As the Black Lives Matter protests surged, conceptual artists Andy Li and Caleb Cole launched fundraisers to support the cause.

“It’s about thinking about what resources do you have if you don’t have a lot of financial resources,” Cole said.

“I’m trying to find ways to help, to amplify voices,” Li said. Like Hollander, he sells through his website, www.radandyli.com. Money from sales of his textiles with pithy and provocative texts are split with Campaign Zero and the Massachusetts Bail Fund.

The selection includes an expletive-laden applique piece that seemed apropos to the moment. “It boiled down to frustration,” he said. “Really, this is happening? This is what’s going on?”

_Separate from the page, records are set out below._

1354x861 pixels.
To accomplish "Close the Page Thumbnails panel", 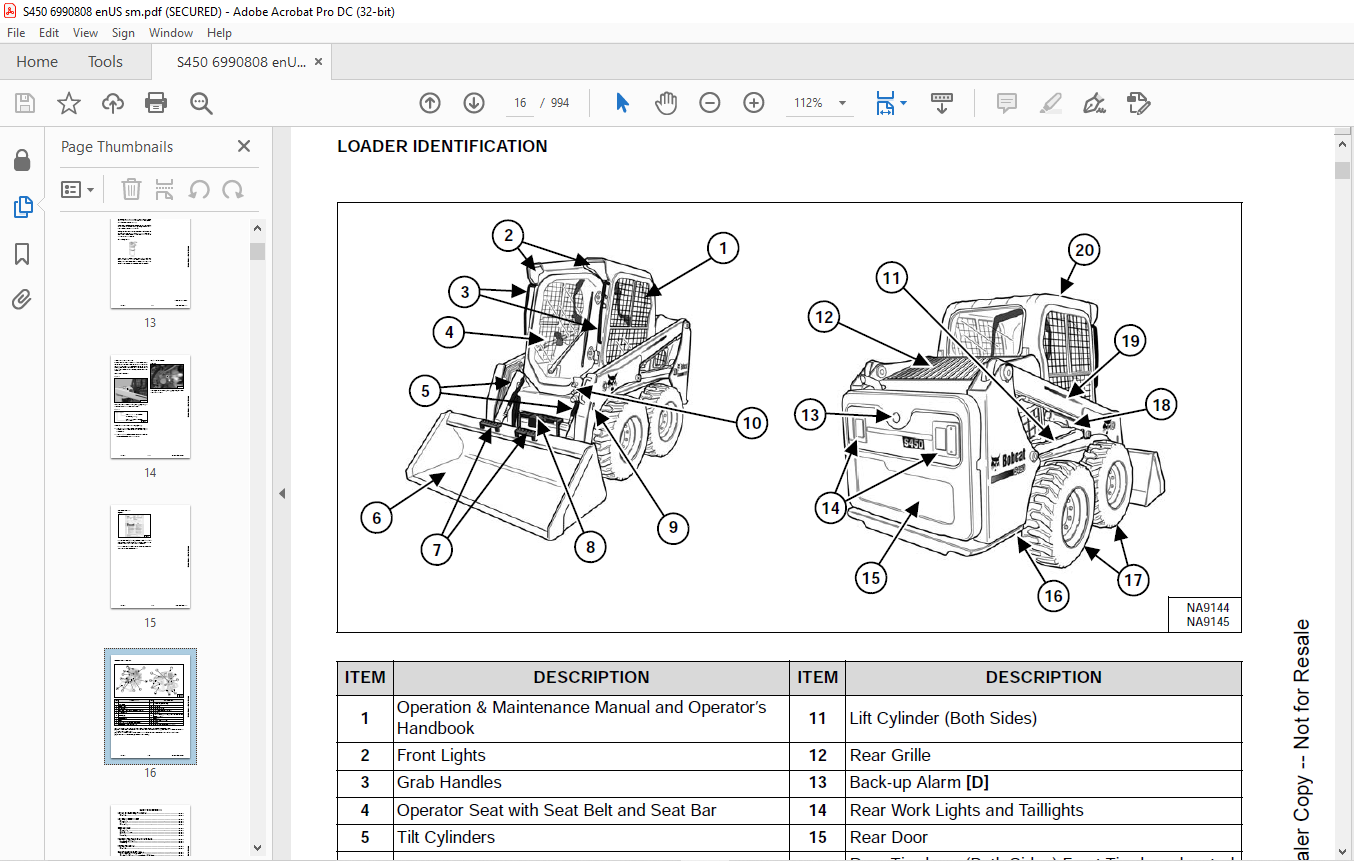I will 244,147.
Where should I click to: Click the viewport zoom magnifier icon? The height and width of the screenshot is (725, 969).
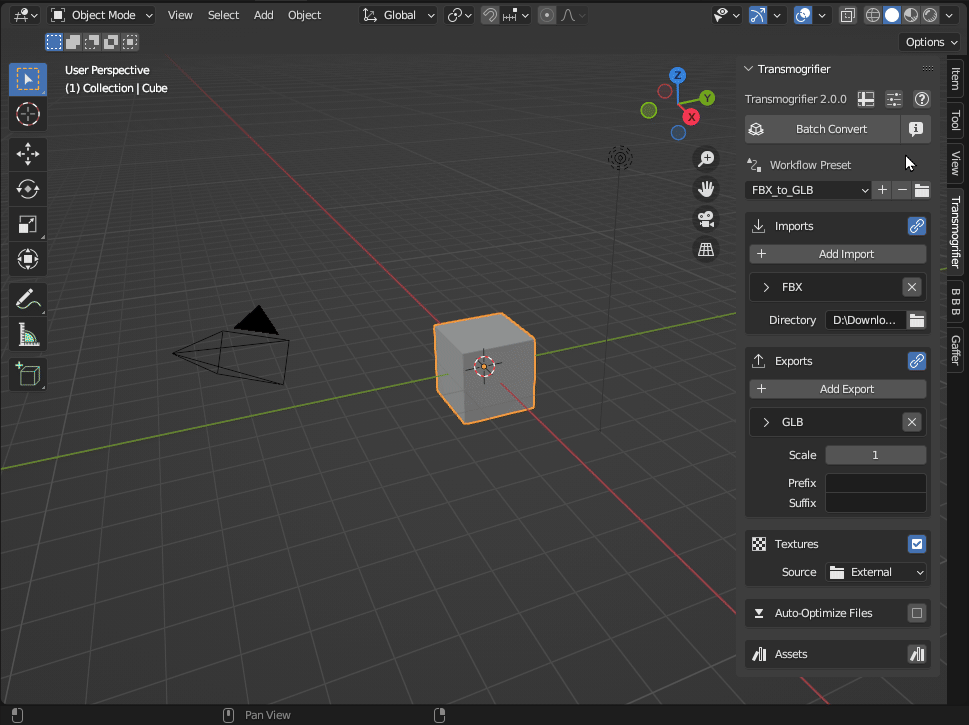[x=706, y=159]
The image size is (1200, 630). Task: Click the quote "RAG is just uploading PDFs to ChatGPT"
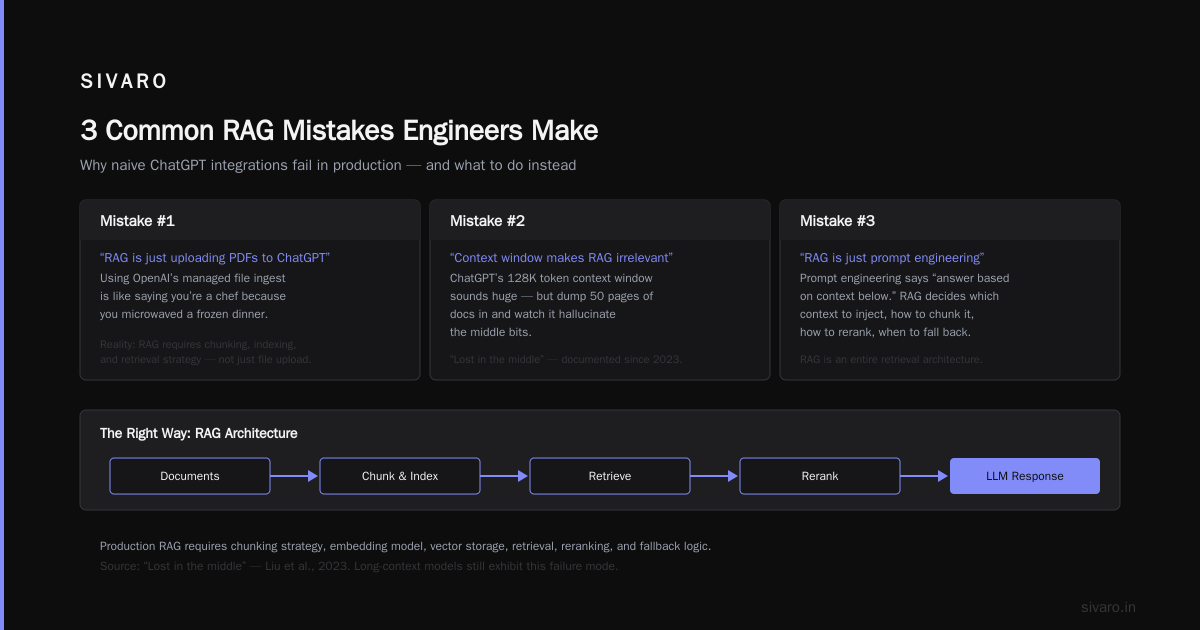tap(215, 258)
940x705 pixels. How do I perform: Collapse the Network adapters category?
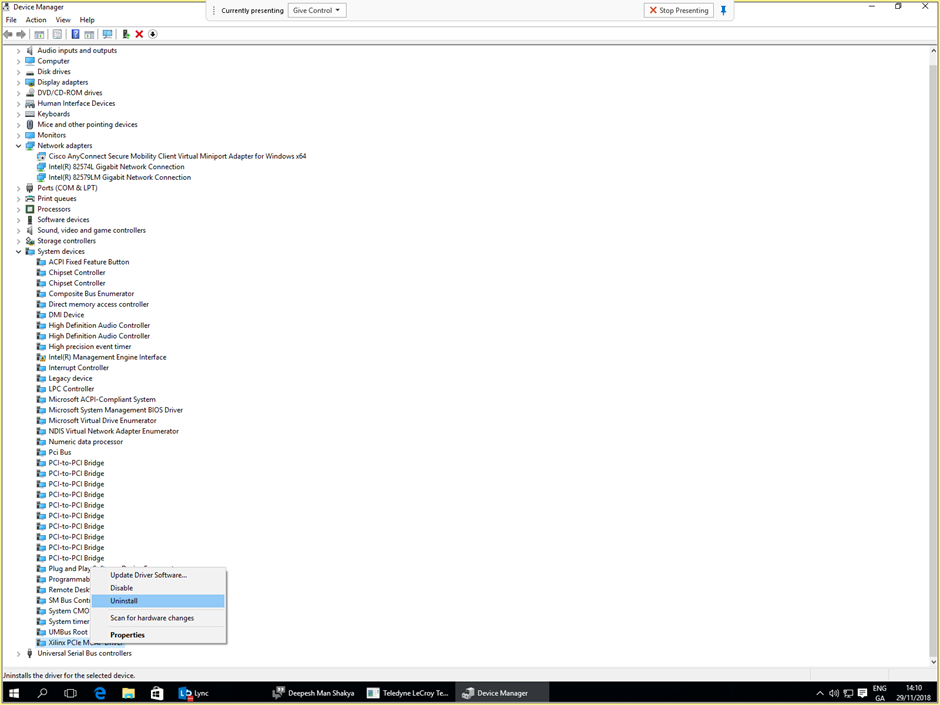[16, 145]
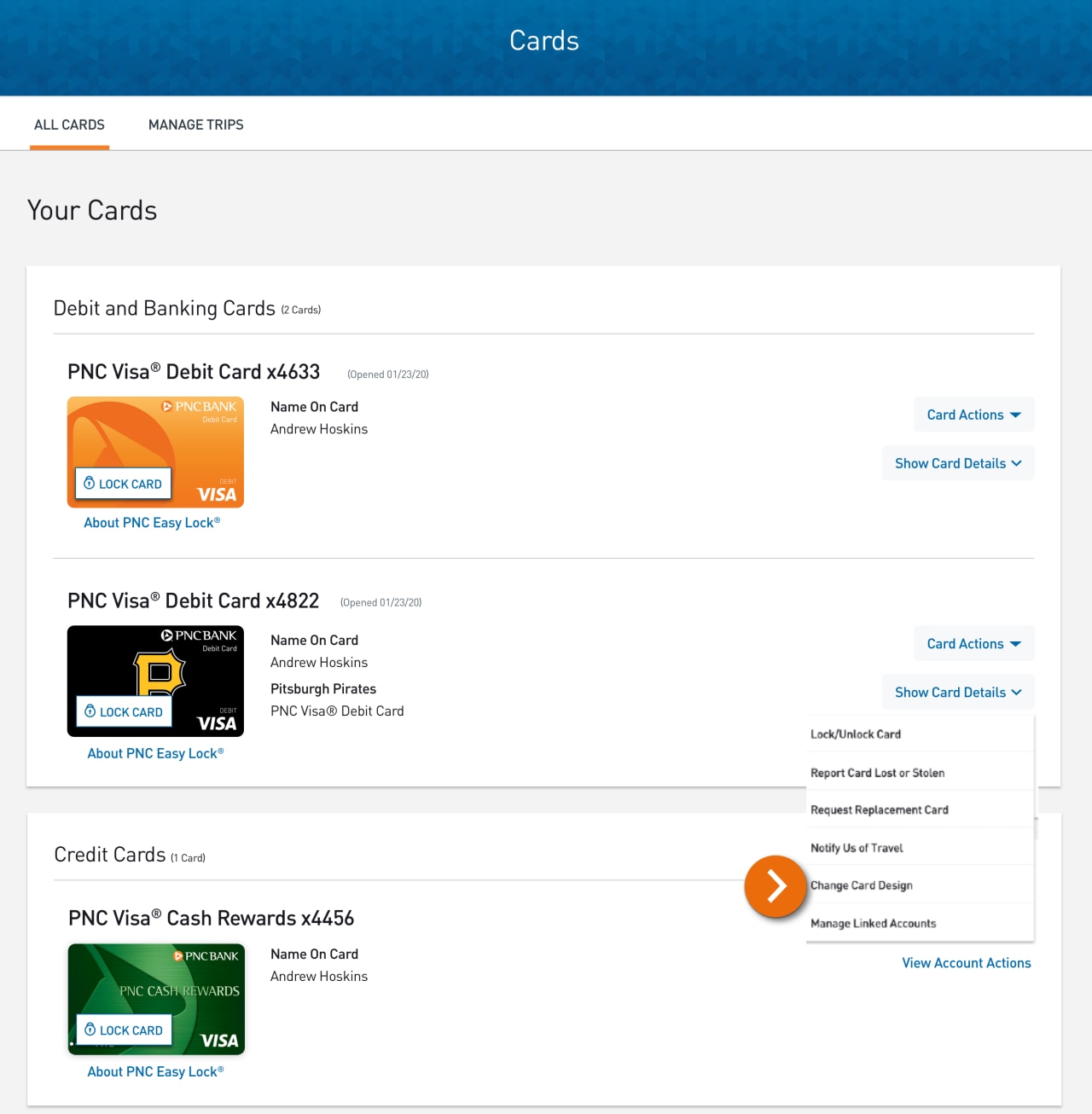Select the ALL CARDS tab
The image size is (1092, 1114).
point(69,125)
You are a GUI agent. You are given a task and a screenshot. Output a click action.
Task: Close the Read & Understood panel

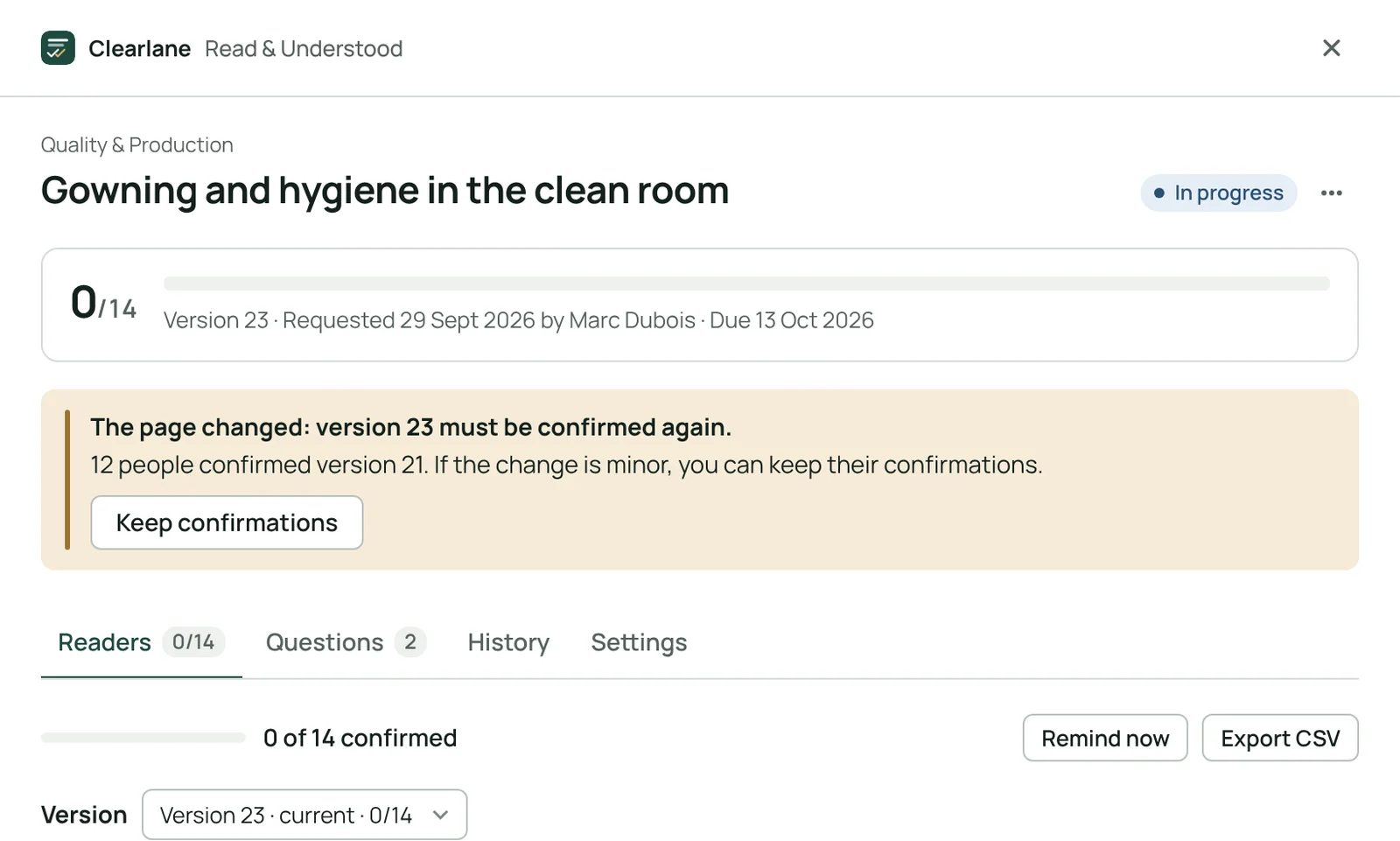1331,48
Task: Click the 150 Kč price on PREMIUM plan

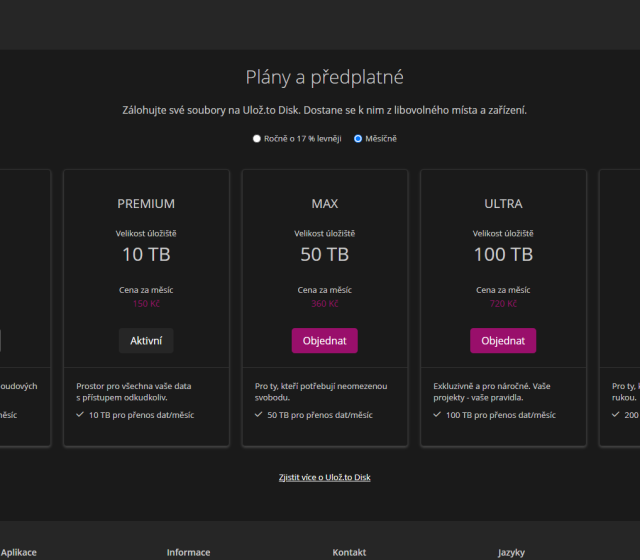Action: tap(146, 304)
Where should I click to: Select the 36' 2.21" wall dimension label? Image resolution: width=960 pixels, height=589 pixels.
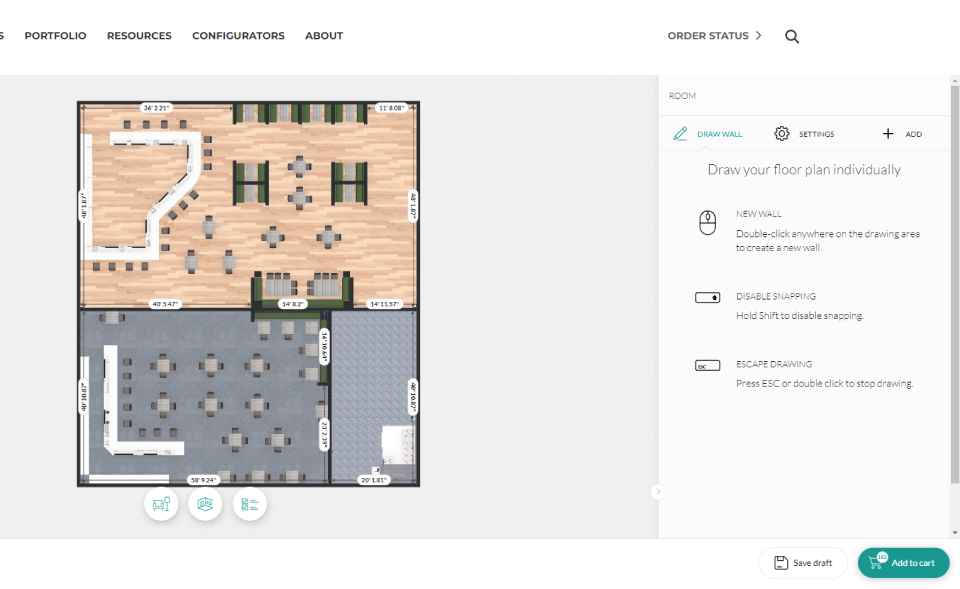pyautogui.click(x=157, y=107)
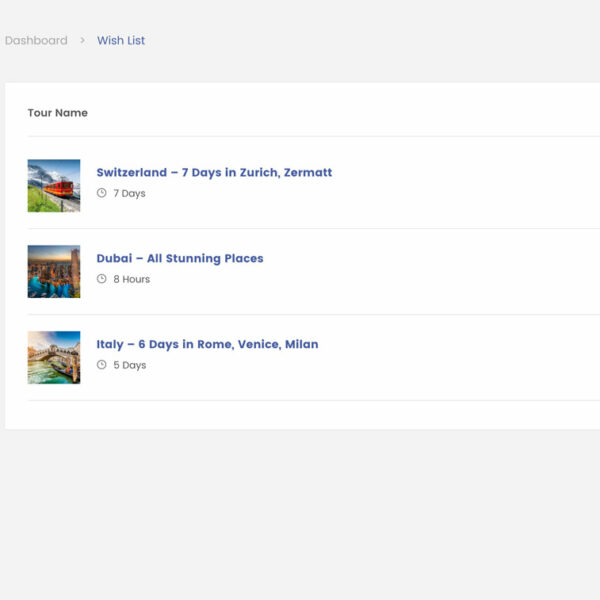The width and height of the screenshot is (600, 600).
Task: Open the Switzerland train thumbnail image
Action: point(54,186)
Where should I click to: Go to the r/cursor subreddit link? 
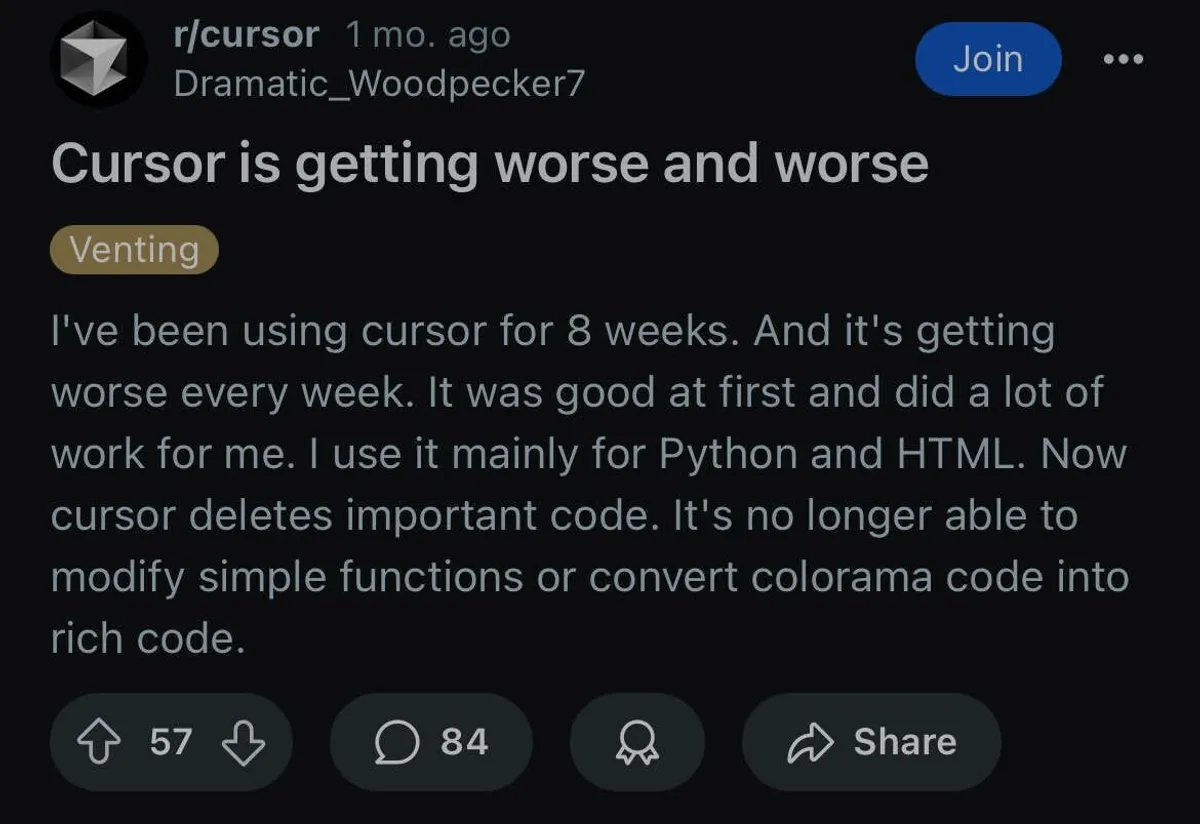click(x=246, y=35)
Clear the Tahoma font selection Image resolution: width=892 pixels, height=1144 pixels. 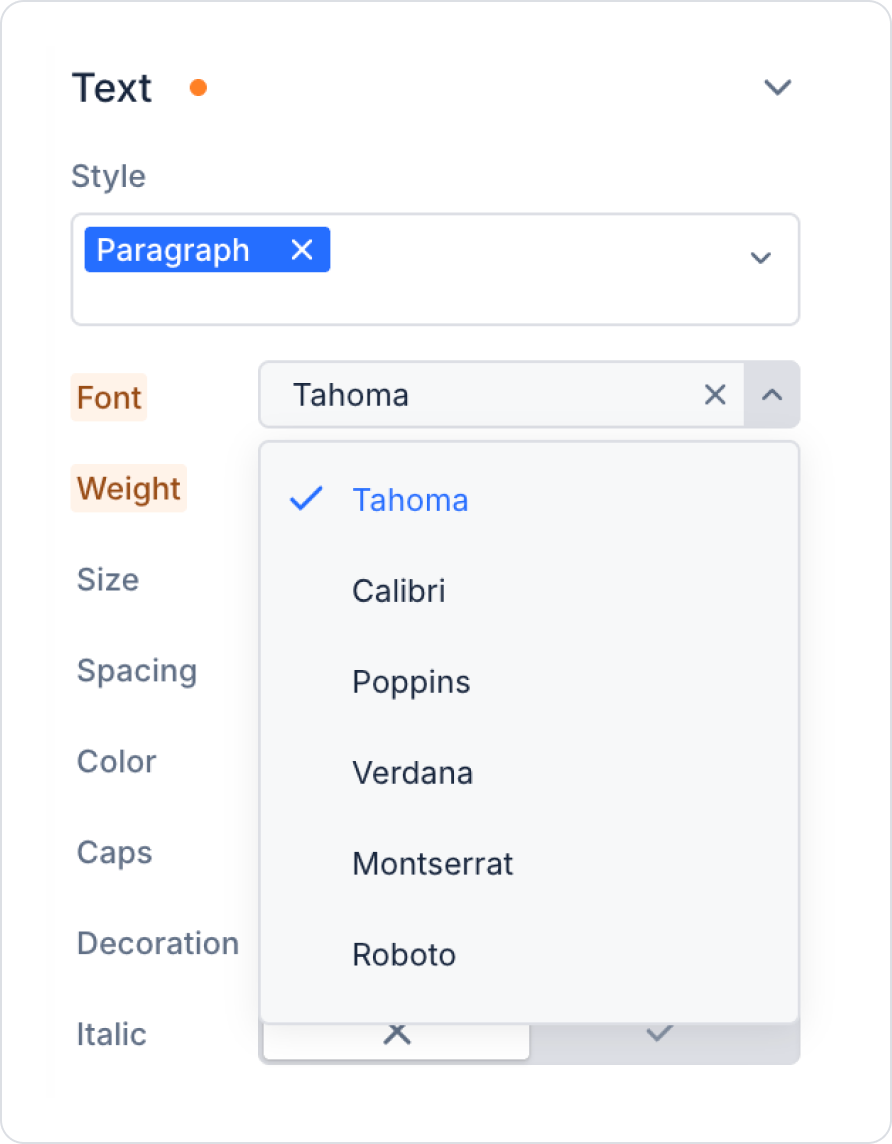pyautogui.click(x=715, y=395)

He put a $75 price tag on it, and makes each one to order. Soup to nuts, each takes seven to eight hours to craft and ship. Within two weeks, Li raised $2,500. Now, the pieces are on pre-order and he’s developing tennis elbow making them, but he’s persisting.

Cole makes collages from old snapshots. Their work has always explored the slipperiness of identity and the tenderness that washes in when private selves don’t sync with public ones.

Cole is raising money for social justice organizations that support the #BLM movement and LGBTQ causes: Youth Justice & Power Union, Families for Justice as Healing, Sisters Unchained, G.L.I.T.S. Lease Fund, and the LGBTQ Freedom Fund.

Unlike Hollander and Li, Cole’s website is not set up for retail sales. Cole uses social media to fundraise, with seven or eight collages on a single Instagram post (@calebxcole). Then they mail collages to contributors who provide proof they’ve donated $25-$50. Cole started posting in early June and raised $800 within a week.

“I’m most surprised that so many people have said ‘thank you for introducing me to these organizations,’” Cole said.

All three artists are pleased to use their platforms to help.

“For years, it has been me doing work for myself,” Li said. “Now I can expand to others.”